I was just scrolling eBay, and I came across this interesting patent application.



I hadn’t seen this concept before.
It shows a lot of similarities to the 1919-23 model W Sport.
It looks like they were toying with the idea of a pressed steel frame similar to what BMW would use a few years later.


----------



## cyclingday (Oct 26, 2021)

This is what the realized production model looked like.


Definitely one of the more unusual motorcycles built by H-D.

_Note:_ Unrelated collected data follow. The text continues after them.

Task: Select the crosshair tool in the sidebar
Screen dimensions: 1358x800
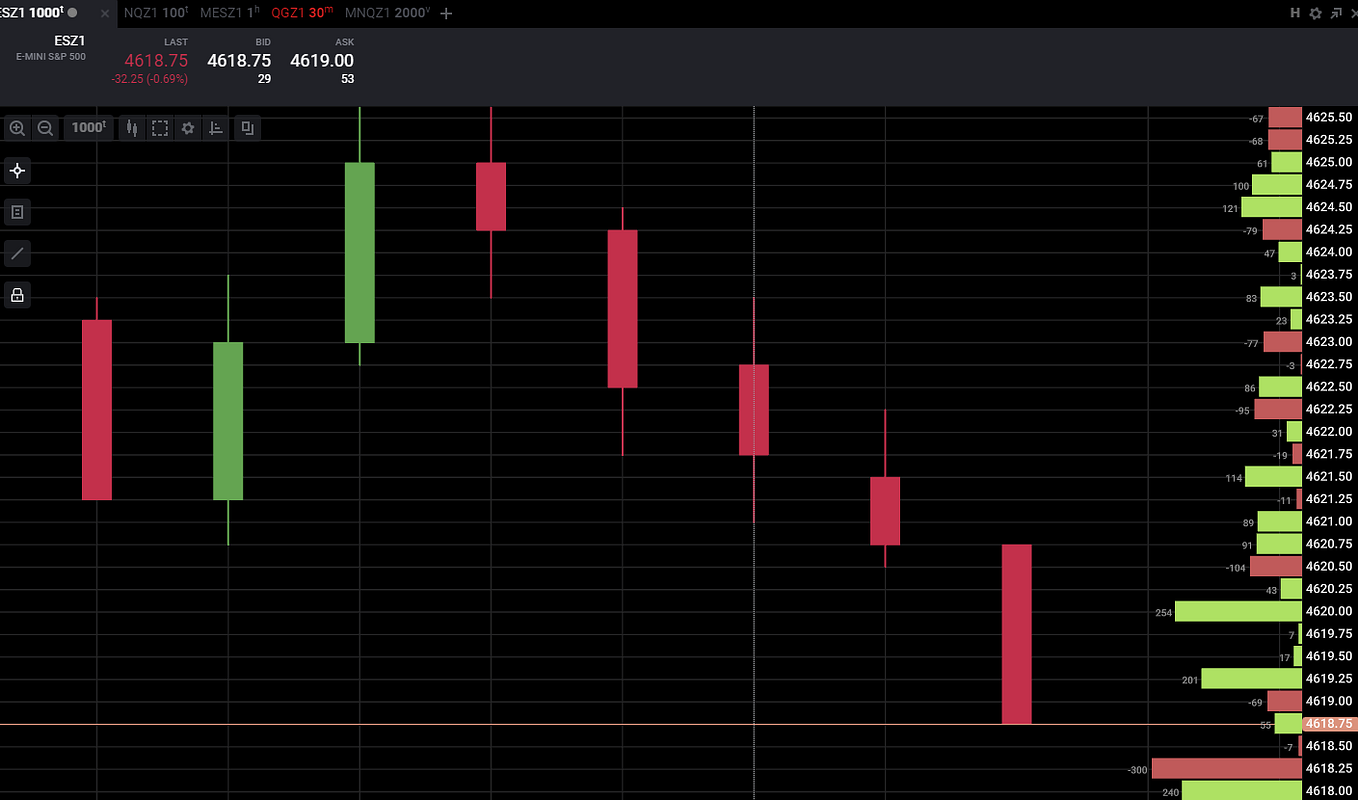Action: coord(17,171)
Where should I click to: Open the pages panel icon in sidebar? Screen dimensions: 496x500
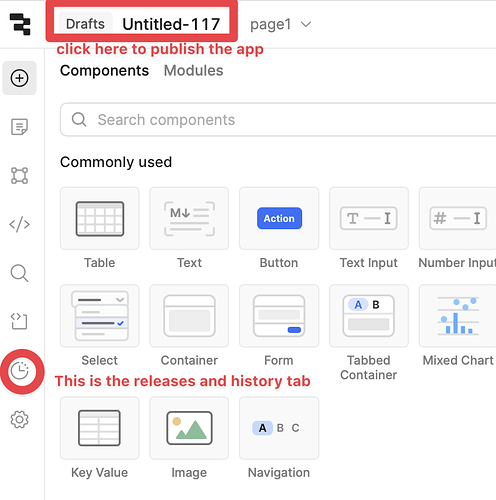click(x=19, y=127)
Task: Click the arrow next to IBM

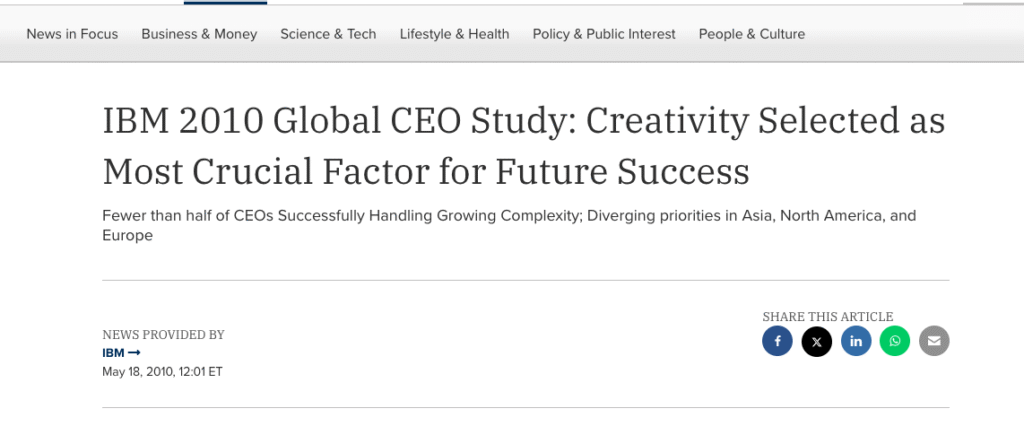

The engine is reminiscent of the British transverse, Douglas, fore/aft twin.
The front fork is similar, if not an actual Merkel design.
My guess is, that it was a pretty rugged and nimble bike to ride.
Odd looking, but I like it!
It would’ve been neat to see what it would’ve looked like in that original concept form.


----------



## oldmtrcyc (Oct 30, 2021)

I had one, but it was very underpowered.   Maybe built for someone lighter and shorter?  Unique bikes for sure!


----------



## bikejunk (Nov 22, 2021)

built for the European market as were their 350  singles from the late 20s


----------



## cyclingday (Nov 24, 2021)

Years ago, my dad got a 1923 Model W out of New Zealand.
At that time, it seemed to be a favorable import/export market.
Something about tariff/displacement ratios.


----------



## oldmtrcyc (Jan 22, 2022)




----------



## cyclingday (Feb 1, 2022)




----------